Exploring Gum Bichromate Printing: A Painterly Photographic Process

Imagine a photograph that doesn’t look quite like a photograph. It possesses the structure and detail captured by a lens, yet it breathes with the texture, colour depth, and subtle imperfections of a watercolour painting. This captivating hybrid exists in the realm of alternative photographic processes, and one of its most expressive forms is Gum Bichromate printing. It’s a technique born in the mid-19th century, cherished by Pictorialist photographers aiming to elevate their craft to fine art, and still practiced today by artists drawn to its hands-on nature and unique aesthetic potential.
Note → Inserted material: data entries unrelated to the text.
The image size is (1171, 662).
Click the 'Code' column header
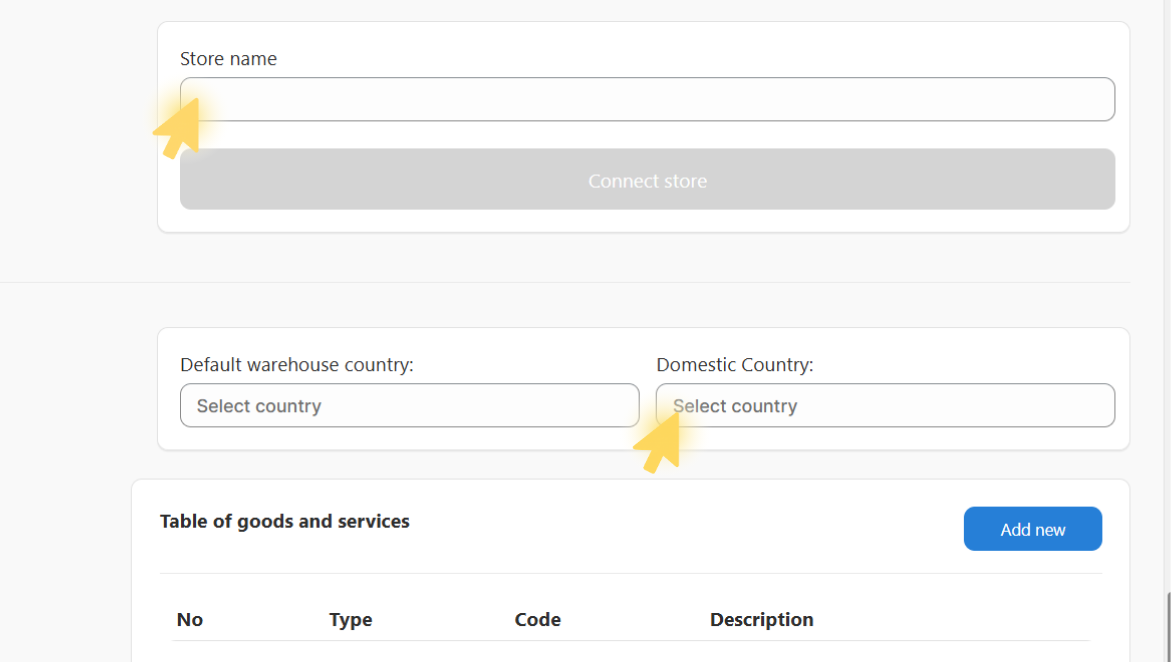point(537,619)
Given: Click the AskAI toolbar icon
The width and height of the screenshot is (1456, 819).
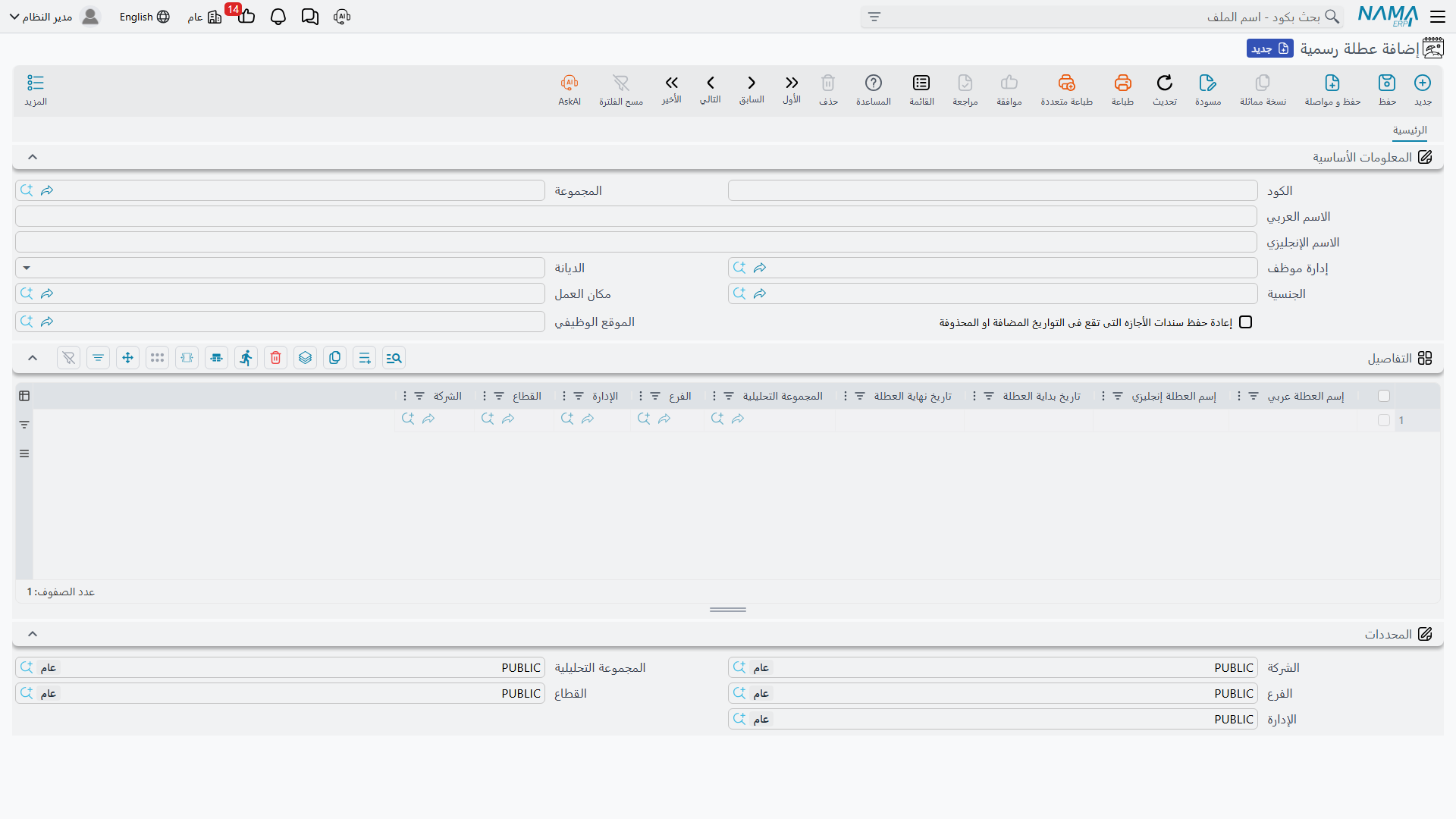Looking at the screenshot, I should click(x=570, y=83).
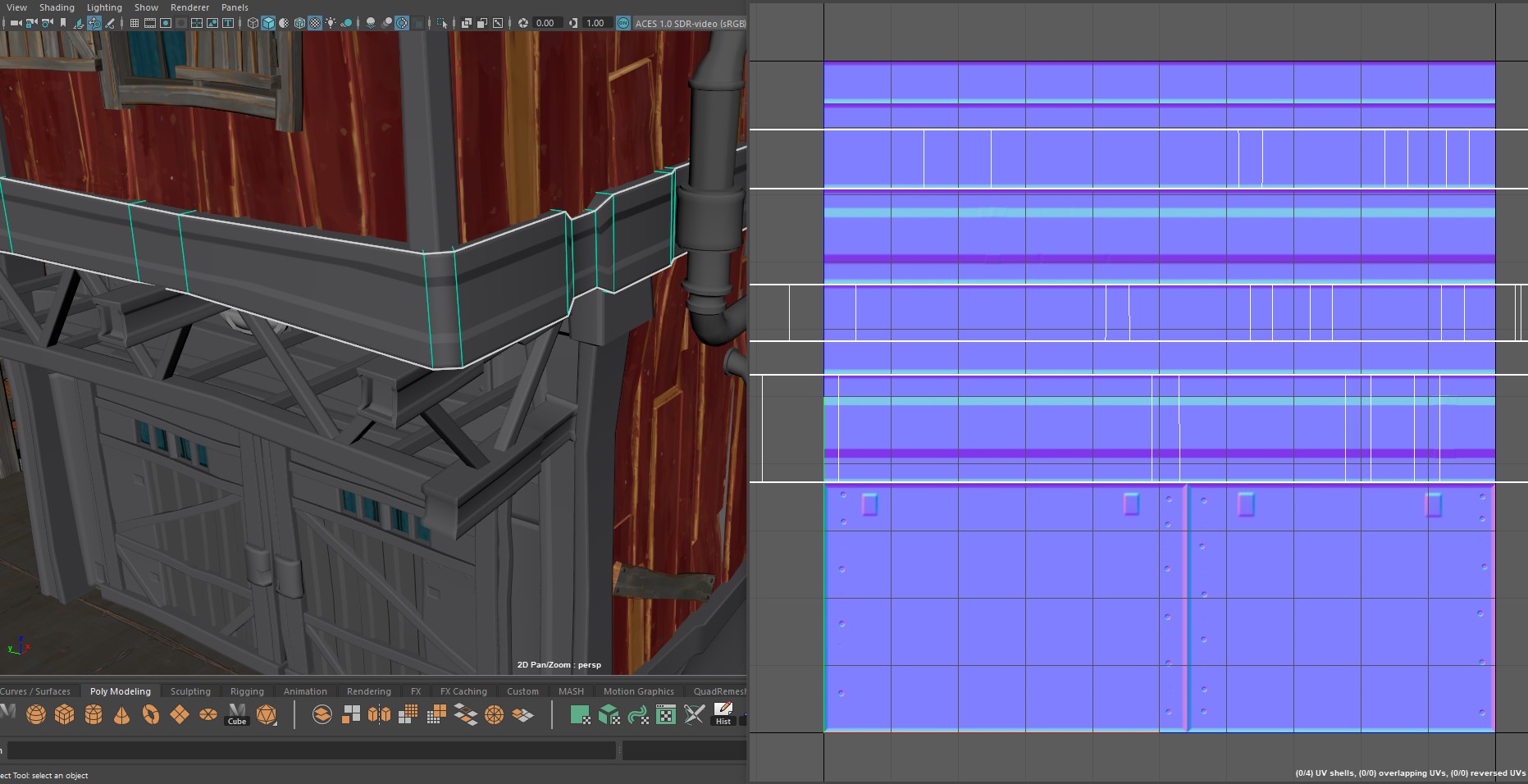1528x784 pixels.
Task: Expand the Show menu in the viewport
Action: pyautogui.click(x=146, y=7)
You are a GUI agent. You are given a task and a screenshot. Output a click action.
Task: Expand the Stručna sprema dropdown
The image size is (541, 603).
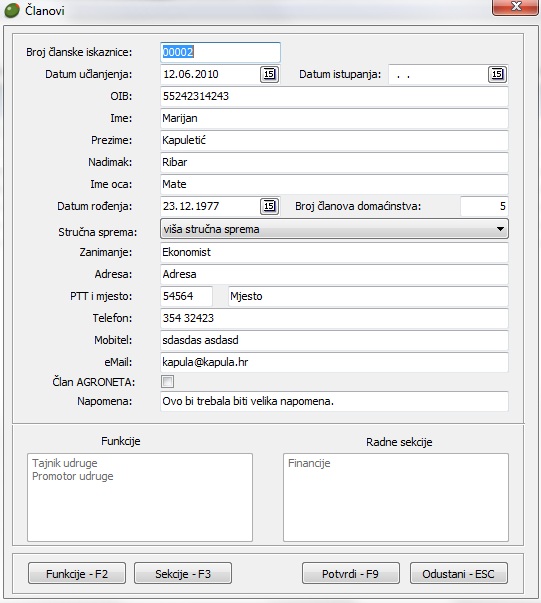(334, 229)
At its core, gum bichromate is a contact printing process. This means the negative used must be the same size as the desired final print. Unlike silver gelatin printing, which relies on metallic silver embedded in gelatin, gum bichromate uses pigments – the very same used in watercolour or gouache paints – suspended in a binder of gum arabic. This mixture is made light-sensitive by adding a dichromate salt, typically ammonium or potassium dichromate. When coated onto paper and exposed to ultraviolet (UV) light through a negative, the magic begins.

The Alchemy of Light, Gum, and Pigment

The process itself is a delicate dance between chemistry, light, and manual skill. It offers considerable control at each stage, allowing for immense artistic interpretation, but also demanding patience and a willingness to embrace unpredictability. Let’s break down the fundamental steps:

Mixing the Sensitiser

The heart of the print lies in the emulsion created by the artist. This typically involves three key ingredients:

  • Gum Arabic: A natural gum harvested from acacia trees, it acts as the binder, holding the pigment to the paper. It comes as a liquid solution or powder to be dissolved.
  • Pigment: Watercolour paints (tubes or dry pigments) provide the colour. The choice of pigment directly influences the final image’s hue, saturation, and transparency. Artists can mix pigments to achieve custom colours.
  • Sensitiser: Ammonium or potassium dichromate solution is added to the gum-pigment mixture shortly before coating. This makes the gum arabic sensitive to UV light. The ratio of sensitiser affects the print’s contrast and speed.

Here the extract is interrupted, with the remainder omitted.